▶ _Activity_
For the entries below, the expected answer is the line with "Task: Click the Eval User avatar icon", the line with "Given: Open the error count badge showing 2", and every line between them, exactly as written, and nothing more.

▶ _Collected data entries_
--- --- ---
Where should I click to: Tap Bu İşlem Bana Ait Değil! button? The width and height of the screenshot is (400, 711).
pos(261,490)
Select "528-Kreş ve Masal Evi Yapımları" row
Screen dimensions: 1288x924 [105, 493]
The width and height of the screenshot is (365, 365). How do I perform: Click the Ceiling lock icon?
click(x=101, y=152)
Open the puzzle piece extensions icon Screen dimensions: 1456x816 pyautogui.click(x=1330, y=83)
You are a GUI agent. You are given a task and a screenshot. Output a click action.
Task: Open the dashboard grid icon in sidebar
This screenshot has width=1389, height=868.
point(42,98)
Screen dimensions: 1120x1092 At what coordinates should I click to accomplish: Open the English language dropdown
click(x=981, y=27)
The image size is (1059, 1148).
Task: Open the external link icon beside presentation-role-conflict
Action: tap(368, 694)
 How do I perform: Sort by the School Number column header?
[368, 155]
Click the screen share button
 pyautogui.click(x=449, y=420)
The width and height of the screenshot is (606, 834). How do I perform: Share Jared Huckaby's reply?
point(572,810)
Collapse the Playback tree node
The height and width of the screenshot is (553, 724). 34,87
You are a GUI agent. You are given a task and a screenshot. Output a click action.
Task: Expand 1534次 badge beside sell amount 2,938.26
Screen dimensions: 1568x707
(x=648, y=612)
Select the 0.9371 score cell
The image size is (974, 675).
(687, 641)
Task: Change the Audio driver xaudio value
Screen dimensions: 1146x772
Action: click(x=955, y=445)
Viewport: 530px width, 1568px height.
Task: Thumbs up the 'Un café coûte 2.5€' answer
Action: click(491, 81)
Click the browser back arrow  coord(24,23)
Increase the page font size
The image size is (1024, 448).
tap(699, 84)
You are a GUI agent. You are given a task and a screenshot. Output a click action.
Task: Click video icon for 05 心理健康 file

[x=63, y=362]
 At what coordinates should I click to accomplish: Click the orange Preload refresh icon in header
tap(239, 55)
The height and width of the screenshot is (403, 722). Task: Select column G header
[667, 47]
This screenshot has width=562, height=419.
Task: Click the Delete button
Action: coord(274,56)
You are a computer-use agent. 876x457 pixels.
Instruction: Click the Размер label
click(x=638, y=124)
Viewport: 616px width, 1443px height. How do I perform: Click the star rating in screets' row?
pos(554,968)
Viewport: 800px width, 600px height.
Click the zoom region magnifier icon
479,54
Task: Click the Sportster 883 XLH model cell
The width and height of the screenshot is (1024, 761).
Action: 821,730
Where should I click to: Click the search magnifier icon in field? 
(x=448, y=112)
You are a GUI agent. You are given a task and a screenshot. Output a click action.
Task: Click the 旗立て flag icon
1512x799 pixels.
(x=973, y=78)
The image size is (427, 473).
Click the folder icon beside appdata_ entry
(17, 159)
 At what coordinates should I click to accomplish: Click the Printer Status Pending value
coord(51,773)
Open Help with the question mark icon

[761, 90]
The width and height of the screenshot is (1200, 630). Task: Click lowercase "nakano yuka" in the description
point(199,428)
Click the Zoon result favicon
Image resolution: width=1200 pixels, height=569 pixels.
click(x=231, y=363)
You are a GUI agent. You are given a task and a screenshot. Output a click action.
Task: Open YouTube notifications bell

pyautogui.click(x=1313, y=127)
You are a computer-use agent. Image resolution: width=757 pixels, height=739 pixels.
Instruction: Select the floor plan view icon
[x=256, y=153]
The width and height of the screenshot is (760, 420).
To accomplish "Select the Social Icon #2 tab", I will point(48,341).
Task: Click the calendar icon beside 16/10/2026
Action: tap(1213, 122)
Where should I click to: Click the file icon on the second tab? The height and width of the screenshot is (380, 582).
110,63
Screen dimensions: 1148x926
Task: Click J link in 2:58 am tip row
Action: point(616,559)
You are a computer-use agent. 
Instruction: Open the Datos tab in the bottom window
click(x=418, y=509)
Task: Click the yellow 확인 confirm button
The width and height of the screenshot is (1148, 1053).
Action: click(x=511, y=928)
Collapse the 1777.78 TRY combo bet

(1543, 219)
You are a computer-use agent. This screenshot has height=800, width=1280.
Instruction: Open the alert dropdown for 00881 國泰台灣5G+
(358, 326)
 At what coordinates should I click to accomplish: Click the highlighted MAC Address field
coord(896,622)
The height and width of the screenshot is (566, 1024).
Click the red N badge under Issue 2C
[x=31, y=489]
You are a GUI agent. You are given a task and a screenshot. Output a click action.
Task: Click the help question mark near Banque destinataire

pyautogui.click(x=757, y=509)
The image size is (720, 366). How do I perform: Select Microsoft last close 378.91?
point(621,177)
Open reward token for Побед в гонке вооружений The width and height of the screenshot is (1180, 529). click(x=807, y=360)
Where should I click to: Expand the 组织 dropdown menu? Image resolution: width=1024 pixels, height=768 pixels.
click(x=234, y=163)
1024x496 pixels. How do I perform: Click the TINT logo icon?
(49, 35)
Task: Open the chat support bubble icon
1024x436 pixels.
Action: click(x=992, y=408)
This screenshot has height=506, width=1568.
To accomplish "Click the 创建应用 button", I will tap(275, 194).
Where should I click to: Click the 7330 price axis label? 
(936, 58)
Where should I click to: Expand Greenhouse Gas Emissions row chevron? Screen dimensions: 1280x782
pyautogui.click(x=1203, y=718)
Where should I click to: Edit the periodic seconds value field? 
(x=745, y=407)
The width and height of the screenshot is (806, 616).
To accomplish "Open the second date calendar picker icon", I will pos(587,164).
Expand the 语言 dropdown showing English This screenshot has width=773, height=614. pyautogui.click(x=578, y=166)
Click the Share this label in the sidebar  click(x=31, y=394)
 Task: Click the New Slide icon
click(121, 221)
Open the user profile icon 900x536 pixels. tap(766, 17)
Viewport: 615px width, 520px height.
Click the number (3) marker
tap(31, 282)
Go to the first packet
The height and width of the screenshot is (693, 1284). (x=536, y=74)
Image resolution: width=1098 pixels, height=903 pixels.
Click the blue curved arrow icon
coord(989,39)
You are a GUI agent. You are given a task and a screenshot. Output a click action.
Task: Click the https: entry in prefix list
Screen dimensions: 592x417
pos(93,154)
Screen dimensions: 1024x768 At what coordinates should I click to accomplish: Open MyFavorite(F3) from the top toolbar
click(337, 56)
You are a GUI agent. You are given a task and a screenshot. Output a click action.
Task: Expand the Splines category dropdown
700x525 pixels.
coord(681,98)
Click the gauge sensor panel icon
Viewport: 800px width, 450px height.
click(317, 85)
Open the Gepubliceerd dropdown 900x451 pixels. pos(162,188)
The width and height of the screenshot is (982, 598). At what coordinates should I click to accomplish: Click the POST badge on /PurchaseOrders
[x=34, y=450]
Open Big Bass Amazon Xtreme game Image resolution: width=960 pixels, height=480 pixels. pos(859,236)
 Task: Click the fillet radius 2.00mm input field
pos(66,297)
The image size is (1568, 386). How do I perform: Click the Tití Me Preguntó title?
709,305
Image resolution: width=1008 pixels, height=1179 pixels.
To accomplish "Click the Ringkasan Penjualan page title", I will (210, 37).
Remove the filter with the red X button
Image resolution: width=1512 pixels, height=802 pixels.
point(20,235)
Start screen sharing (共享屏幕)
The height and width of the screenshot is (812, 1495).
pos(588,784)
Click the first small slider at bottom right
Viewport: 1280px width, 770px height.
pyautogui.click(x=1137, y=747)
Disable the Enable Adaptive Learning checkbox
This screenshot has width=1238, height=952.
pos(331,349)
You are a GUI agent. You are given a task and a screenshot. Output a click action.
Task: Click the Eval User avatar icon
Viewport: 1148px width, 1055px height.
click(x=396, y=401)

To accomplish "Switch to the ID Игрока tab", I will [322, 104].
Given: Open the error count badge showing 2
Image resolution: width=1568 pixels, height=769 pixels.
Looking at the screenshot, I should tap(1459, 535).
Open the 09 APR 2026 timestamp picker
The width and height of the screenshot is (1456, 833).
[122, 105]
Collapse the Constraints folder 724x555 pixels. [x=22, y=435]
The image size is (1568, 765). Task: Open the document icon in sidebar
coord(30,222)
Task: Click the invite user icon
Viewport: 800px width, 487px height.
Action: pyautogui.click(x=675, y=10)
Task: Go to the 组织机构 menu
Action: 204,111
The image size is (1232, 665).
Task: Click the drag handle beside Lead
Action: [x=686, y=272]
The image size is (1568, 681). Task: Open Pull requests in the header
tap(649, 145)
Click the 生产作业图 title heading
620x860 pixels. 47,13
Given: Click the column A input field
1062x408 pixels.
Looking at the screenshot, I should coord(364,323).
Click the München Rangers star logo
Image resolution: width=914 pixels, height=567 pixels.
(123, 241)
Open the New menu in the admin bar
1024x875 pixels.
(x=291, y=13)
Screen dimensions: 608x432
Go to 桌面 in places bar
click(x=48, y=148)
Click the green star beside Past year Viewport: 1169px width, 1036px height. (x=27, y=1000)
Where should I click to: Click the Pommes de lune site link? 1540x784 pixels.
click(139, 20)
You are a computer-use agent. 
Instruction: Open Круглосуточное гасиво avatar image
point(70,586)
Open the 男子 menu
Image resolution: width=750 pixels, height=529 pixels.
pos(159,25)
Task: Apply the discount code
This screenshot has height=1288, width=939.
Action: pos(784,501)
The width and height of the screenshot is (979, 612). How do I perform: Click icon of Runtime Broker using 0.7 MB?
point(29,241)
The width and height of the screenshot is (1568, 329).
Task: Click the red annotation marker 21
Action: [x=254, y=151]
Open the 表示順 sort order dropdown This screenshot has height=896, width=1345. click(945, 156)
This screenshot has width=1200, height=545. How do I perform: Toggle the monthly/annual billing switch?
--- --- ---
▶ _Answer space_
Task: Click the Eval User avatar icon
Viewport: 1148px width, 1055px height.
click(x=396, y=401)

To accomplish "Switch to the ID Игрока tab", I will [322, 104].
Given: Open the error count badge showing 2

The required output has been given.